Update gshhs/gshhg data to GMT 5.x and GSHHG 2.3.5 #311

joferkington · 2016-07-18T00:18:51Z

This PR updates the coastline, river, and political boundary data to the latest version of GSHHS/GSHHG.

A few notes:

Based on the metadata that was stored, it's obvious that the previous data was from the shapefile versions of GSHHS and not the "raw" GMT version. Therefore, I've generated this version from the shapefiles as well, and changed the README to note that that's the preferred route. However, I've also fixed the GMT scripts so that GMT can now be used to generate the data as well.

One side effect of this is that GMT is no longer required to update the data in most cases. Only the shapefiles (a separate download) are necessary. GMT is still required to update the landmasks, but they do not change frequently at the resolution they're stored at and should only need very infrequent updates.

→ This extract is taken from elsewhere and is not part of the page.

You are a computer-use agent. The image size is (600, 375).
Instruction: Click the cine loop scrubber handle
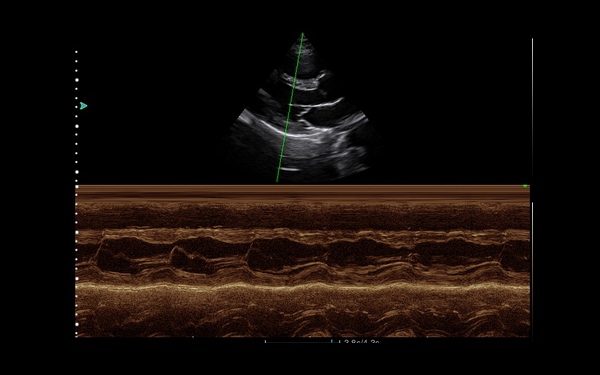[x=332, y=341]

@WeatherGod - Finally managed to get all of this working. I've tried to keep it to as minimal edits as possible, so the scripts are still a bit crufty, but they work now.

…f "pscoast")

Previously, only readboundaries_shp.py actually wrote data in a format that basemap could read. It looks like readboundaries.py has not actually been used to produce boundary data in a _very_ long time. Instead, it's been produced from the GSHHS shapefiles.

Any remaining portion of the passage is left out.